### Given information
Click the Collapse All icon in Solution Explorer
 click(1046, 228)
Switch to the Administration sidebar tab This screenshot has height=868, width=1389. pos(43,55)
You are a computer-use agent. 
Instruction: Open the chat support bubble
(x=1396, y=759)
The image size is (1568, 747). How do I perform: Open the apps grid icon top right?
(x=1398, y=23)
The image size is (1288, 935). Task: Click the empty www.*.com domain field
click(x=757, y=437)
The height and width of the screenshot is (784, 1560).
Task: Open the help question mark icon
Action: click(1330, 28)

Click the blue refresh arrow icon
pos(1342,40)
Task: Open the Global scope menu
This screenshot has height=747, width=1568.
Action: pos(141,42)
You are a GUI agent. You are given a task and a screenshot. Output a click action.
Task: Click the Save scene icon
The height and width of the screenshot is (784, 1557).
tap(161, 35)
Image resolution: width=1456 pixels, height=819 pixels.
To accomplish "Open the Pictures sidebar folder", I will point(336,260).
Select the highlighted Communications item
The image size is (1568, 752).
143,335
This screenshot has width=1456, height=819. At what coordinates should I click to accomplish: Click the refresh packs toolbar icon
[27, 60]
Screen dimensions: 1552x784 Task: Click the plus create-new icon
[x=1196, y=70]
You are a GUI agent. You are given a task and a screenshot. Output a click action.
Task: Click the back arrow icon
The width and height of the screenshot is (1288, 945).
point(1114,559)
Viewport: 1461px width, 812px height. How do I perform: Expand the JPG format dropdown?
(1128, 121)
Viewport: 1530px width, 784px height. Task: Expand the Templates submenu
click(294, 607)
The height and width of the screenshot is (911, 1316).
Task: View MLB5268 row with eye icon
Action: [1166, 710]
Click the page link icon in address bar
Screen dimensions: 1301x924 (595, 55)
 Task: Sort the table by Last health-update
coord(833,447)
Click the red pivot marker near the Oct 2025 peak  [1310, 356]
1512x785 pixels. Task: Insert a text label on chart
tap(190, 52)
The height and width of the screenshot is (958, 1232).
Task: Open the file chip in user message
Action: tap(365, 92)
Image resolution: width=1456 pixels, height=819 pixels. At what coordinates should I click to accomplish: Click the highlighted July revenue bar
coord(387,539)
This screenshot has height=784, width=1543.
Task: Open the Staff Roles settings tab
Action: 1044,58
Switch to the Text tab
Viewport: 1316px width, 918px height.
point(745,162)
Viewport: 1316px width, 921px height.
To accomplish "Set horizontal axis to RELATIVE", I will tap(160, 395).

### What to produce
All of the data above should be output exactly.

### Task response
Click the Collapse All icon in Solution Explorer
 click(1046, 228)
Switch to the Administration sidebar tab This screenshot has height=868, width=1389. pos(43,55)
You are a computer-use agent. 
Instruction: Open the chat support bubble
(x=1396, y=759)
The image size is (1568, 747). How do I perform: Open the apps grid icon top right?
(x=1398, y=23)
The image size is (1288, 935). Task: Click the empty www.*.com domain field
click(x=757, y=437)
The height and width of the screenshot is (784, 1560).
Task: Open the help question mark icon
Action: click(1330, 28)

Click the blue refresh arrow icon
pos(1342,40)
Task: Open the Global scope menu
This screenshot has height=747, width=1568.
Action: pos(141,42)
You are a GUI agent. You are given a task and a screenshot. Output a click action.
Task: Click the Save scene icon
The height and width of the screenshot is (784, 1557).
tap(161, 35)
Image resolution: width=1456 pixels, height=819 pixels.
To accomplish "Open the Pictures sidebar folder", I will point(336,260).
Select the highlighted Communications item
The image size is (1568, 752).
143,335
This screenshot has width=1456, height=819. At what coordinates should I click to accomplish: Click the refresh packs toolbar icon
[27, 60]
Screen dimensions: 1552x784 Task: Click the plus create-new icon
[x=1196, y=70]
You are a GUI agent. You are given a task and a screenshot. Output a click action.
Task: Click the back arrow icon
The width and height of the screenshot is (1288, 945).
point(1114,559)
Viewport: 1461px width, 812px height. How do I perform: Expand the JPG format dropdown?
(1128, 121)
Viewport: 1530px width, 784px height. Task: Expand the Templates submenu
click(294, 607)
The height and width of the screenshot is (911, 1316).
Task: View MLB5268 row with eye icon
Action: [1166, 710]
Click the page link icon in address bar
Screen dimensions: 1301x924 (595, 55)
 Task: Sort the table by Last health-update
coord(833,447)
Click the red pivot marker near the Oct 2025 peak  [1310, 356]
1512x785 pixels. Task: Insert a text label on chart
tap(190, 52)
The height and width of the screenshot is (958, 1232).
Task: Open the file chip in user message
Action: tap(365, 92)
Image resolution: width=1456 pixels, height=819 pixels. At what coordinates should I click to accomplish: Click the highlighted July revenue bar
coord(387,539)
This screenshot has height=784, width=1543.
Task: Open the Staff Roles settings tab
Action: 1044,58
Switch to the Text tab
Viewport: 1316px width, 918px height.
point(745,162)
Viewport: 1316px width, 921px height.
To accomplish "Set horizontal axis to RELATIVE", I will tap(160, 395).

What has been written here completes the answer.